Why Groups Blame One Person: Understanding Scapegoating
Why Groups Blame One Person: Understanding Scapegoating
(or a Dominant Group Turns on a Minority)
It rarely begins with anger.
More often than not, it begins with uncertainty.
Something is not quite right. A situation feels unsettled. People sense that things are changing, but no one can yet say exactly why. Conversations begin to circle around the same questions, and gradually a shared unease takes shape.
In moments like these, groups begin to look for clarity.
And very often, that search leads to a person or a smaller group who can carry the weight of what no one fully understands.
The Need for Explanation
Human beings are not comfortable with uncertainty.
When something goes wrong, we instinctively ask:
- Who is responsible?
- Where did this begin?
- How do we fix it?
But real situations are often complex. Causes are rarely simple. Responsibility is often shared.
In such moments, a group may begin to simplify the problem.
Instead of holding the tension of complexity, it becomes easier to focus on a single individual — or a clearly identifiable group.
The story becomes clearer:
“This is happening because of them.”
When the Many Turn Toward the One
There is a quiet shift as a group begins to move in this direction.
Small observations are repeated.
Concerns are shared and reinforced.
The same name begins to appear in different conversations.
Over time, the group’s attention narrows.
What was once a situation becomes a person.
And once that happens, the momentum can be difficult to reverse.
The individual may find themselves carrying far more than their own actions — becoming, in effect, the place where the group’s anxiety settles.
When a Majority Turns on a Minority
The same pattern can unfold on a larger scale.
When a dominant group within a community or society feels under pressure — economically, culturally, or politically — the search for explanation can turn toward a minority.
The minority may be:
- culturally different
- less powerful
- less able to respond
- already standing slightly outside the centre of the group
In such cases, the narrative can shift quickly:
“They are the problem.”
This can happen subtly at first — through language, assumptions, or repeated ideas — before becoming more visible in attitudes and actions.
A Pattern Observed
The French thinker René Girard recognised this as a recurring pattern in human communities. In what is often called the Scapegoat Theory, he described how groups under pressure often move toward unity by directing their tensions onto a single person or group.
What is striking is that this process often feels justified from within the group.
Those involved do not usually believe they are acting unfairly.
They believe they are identifying the problem.
Why This Happens
Several forces are at work in these moments:
1. The Desire for Order
Uncertainty is uncomfortable.
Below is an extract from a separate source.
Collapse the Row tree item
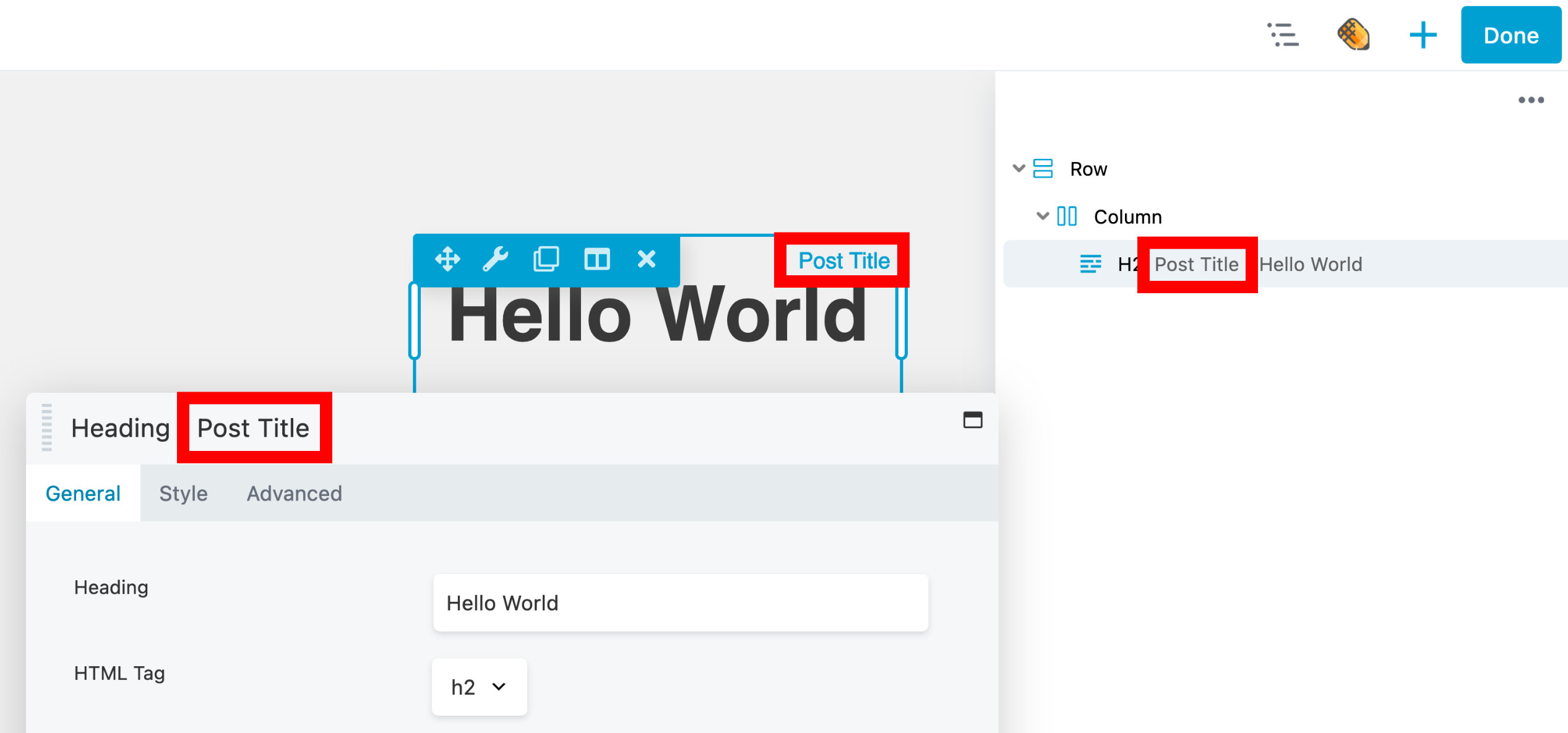Image resolution: width=1568 pixels, height=733 pixels. (1018, 168)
Assigning blame creates a sense of control.
2. Shared Reinforcement
As people repeat the same idea, it begins to feel true — not because it has been examined, but because it has been shared.
3. Emotional Relief
Once blame is focused, the group experiences a kind of release. The tension has somewhere to go.
4. Distance
It is easier to place blame on someone who is already perceived as “other” — whether slightly different, or clearly outside the group.
The Cost
While scapegoating may bring temporary relief, it comes at a cost.
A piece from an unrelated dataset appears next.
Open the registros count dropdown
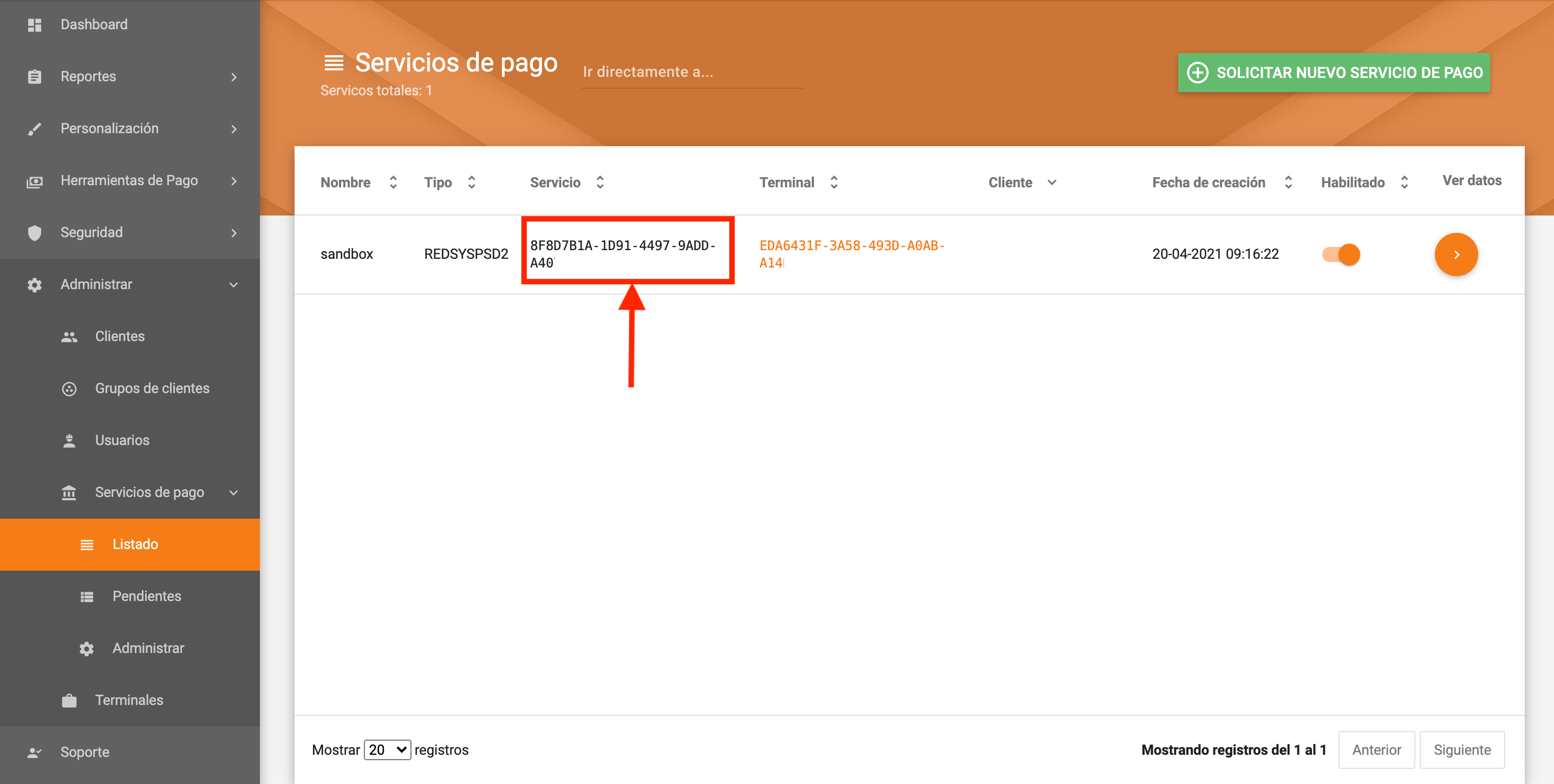Image resolution: width=1554 pixels, height=784 pixels. click(387, 750)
The individual — or minority — may carry:
- misunderstanding
- exclusion
- or even hostility
Meanwhile, the deeper causes of the problem often remain unresolved.
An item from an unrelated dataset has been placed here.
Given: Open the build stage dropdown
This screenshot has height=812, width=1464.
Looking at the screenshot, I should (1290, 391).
The group may feel united for a time, but the underlying tensions have not truly been addressed.
A Personal Observation
I first became aware of this pattern in a small farming community, long before I had the language to describe it. A quiet shift in atmosphere led people to begin searching for someone to blame.
At the time, I simply observed it.
Only later did I realise how easily that situation could have turned toward the wrong person — and how closely it reflected a much wider human tendency.
I explore that moment more fully here:
👉 Scapegoats, Suspicion, and Truth
A Final Reflection
Understanding this pattern does not mean denying that people can be responsible for their actions.
But it may help us pause before joining a collective movement toward blame.
It invites a different set of questions:
- What pressures are shaping this situation?
- What fears are at work beneath the surface?
- Are we seeing clearly, or simply agreeing with one another?
Because sometimes the most important question is not:
“Who is at fault?”
But:
“Why do we need someone to be?”
The moment a group becomes certain it has found the one to blame may be the very moment it stops seeing the truth.